2009-01-26 15:03:02Communiqué

Solidaires, les syndiqués du Journal de Québec vont redoubler de vigilance

Québec, le lundi 26 janvier 2009 - Les syndiqués du Journal de Québec n’entendent pas être les complices d’un système que Quebecor pourrait mettre sur pied pour remplacer les journalistes et photographes en lock-out au Journal de Montréal.

«Pas question que les journalistes ou photographes de Québec remplacent ceux de Montréal», lance Denis Bolduc, président du syndicat de la rédaction du Journal de Québec.

Rappelons que pendant le conflit à Québec, les articles du Journal de Montréal étaient reproduits quotidiennement dans le Journal de Québec. «C’est sûr que Quebecor va encore faire du copier-coller pour alimenter son journal en lock-out. Comme pour nos collègues de Montréal il y a deux ans, nous ne pourrons pas empêcher légalement ce copier-coller, précise Denis Bolduc. En revanche, je peux vous assurer qu’aucun journaliste de Québec ne remplacera un collègue de Montréal. On prendra tous les moyens et recours juridiques nécessaires. D’ailleurs, nous avons été très clairs ce matin. Nous avons avisé la direction du Journal de Québec que le matériel produit par nos journalistes et photographes appelés à se déplacer à Montréal ne doit pas être publié dans le Journal de Montréal. Nous allons redoubler de vigilance et nous assurer que la convention collective et la loi soient respectées à la lettre.»

Un «système»
En décembre, la Commission des relations de travail (CRT) a trouvé Quebecor coupable d’avoir violé les dispositions du Code du travail lors du conflit de Québec. Dans sa décision, la CRT a conclu que le Journal de Québec avait pu être publié pendant le lock-out grâce au concours d’au moins une douzaine de scabs et qu’on avait «créé de toutes pièces un système pour que le travail des journalistes continue d’être effectué».

Rappelons qu’en 2007-2008, le lock-out au Journal de Québec a duré très exactement 473 jours, presque 16 mois, et reste le plus long conflit de travail de l’histoire des quotidiens francophones au Canada.

Deux semaines avant l’annonce du lock-out au Journal de Montréal, Quebecor demandait une révision judiciaire de la décision de la CRT la condamnant.

◆ **ENTRÉES EXTRAITES**:

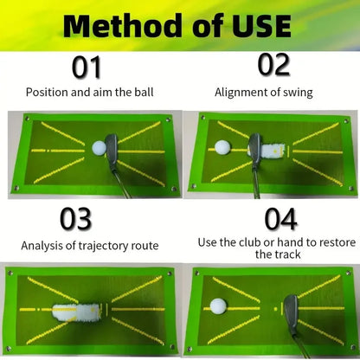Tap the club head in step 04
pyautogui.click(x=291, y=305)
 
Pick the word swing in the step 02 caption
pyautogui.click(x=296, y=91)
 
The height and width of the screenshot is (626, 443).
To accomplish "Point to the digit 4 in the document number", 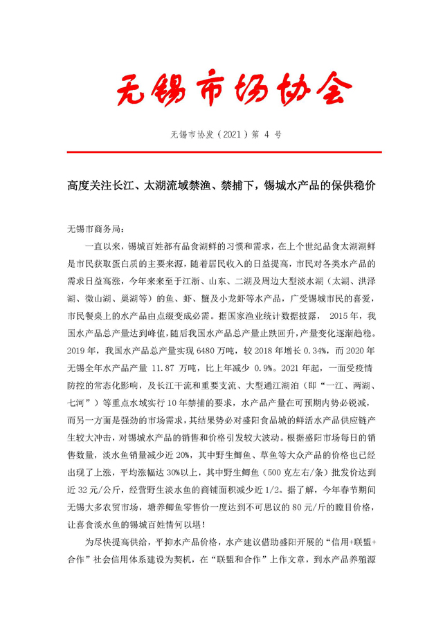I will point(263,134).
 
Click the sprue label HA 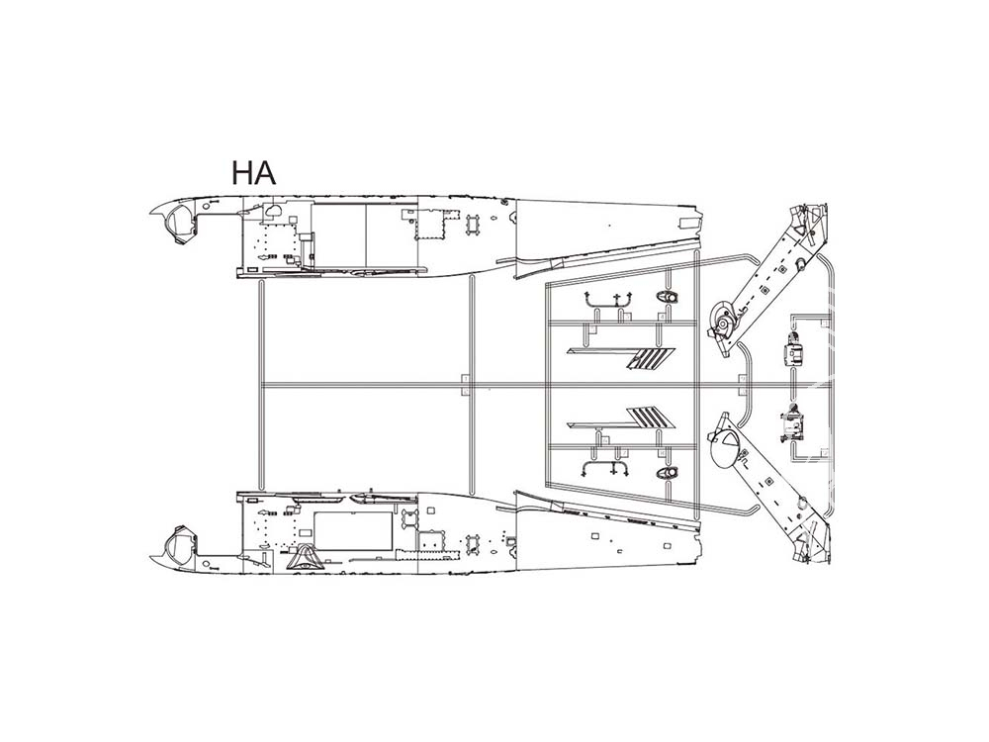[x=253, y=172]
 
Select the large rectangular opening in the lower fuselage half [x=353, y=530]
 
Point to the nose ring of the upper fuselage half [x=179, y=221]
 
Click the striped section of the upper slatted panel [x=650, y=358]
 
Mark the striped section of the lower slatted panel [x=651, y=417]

...

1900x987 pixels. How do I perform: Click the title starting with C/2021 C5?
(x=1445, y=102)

--

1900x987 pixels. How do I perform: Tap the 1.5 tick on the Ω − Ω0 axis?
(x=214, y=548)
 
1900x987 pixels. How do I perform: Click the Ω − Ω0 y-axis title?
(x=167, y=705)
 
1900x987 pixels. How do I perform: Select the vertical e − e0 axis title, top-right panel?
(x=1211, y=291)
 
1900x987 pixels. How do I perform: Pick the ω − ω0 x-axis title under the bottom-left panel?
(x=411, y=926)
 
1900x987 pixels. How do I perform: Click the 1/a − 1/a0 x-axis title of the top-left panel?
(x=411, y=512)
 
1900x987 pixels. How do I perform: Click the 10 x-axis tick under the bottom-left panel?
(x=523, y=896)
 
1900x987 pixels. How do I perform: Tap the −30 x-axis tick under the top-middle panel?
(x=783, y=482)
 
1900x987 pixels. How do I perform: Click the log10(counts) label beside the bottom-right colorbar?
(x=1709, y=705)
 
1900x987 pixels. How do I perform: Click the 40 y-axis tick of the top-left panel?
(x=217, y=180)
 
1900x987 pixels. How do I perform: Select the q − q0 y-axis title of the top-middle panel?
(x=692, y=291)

◆ **ÉNONCÉ A**: Relevez dans le communiqué toutes les durées exprimées en jours, en semaines, en mois ou en années.
◆ **ÉNONCÉ B**:
D'après le communiqué, les affirmations suivantes sont-elles exactes ? Répondez par oui ou par non et citez les mots du texte qui tranchent.
(i) La Commission des relations de travail a reconnu Quebecor coupable en décembre.
(ii) Le syndicat affirme pouvoir empêcher légalement le copier-coller des articles.
(iii) Le lock-out au Journal de Québec a duré plus de deux ans.
◆ **ÉNONCÉ C**: Selon le communiqué, combien de scabs au minimum ont permis la publication du Journal de Québec pendant le lock-out, d'après la décision de la CRT ?

◆ **RÉSULTAT ATTENDU A**:
- deux ans
- 473 jours
- presque 16 mois
- Deux semaines

◆ **RÉSULTAT ATTENDU B**:
(i) Oui : « En décembre, la Commission des relations de travail (CRT) a trouvé Quebecor coupable d’avoir violé les dispositions du Code du travail lors du conflit de Québec. »
(ii) Non : « nous ne pourrons pas empêcher légalement ce copier-coller »
(iii) Non : « le lock-out au Journal de Québec a duré très exactement 473 jours, presque 16 mois »

◆ **RÉSULTAT ATTENDU C**: Au moins une douzaine.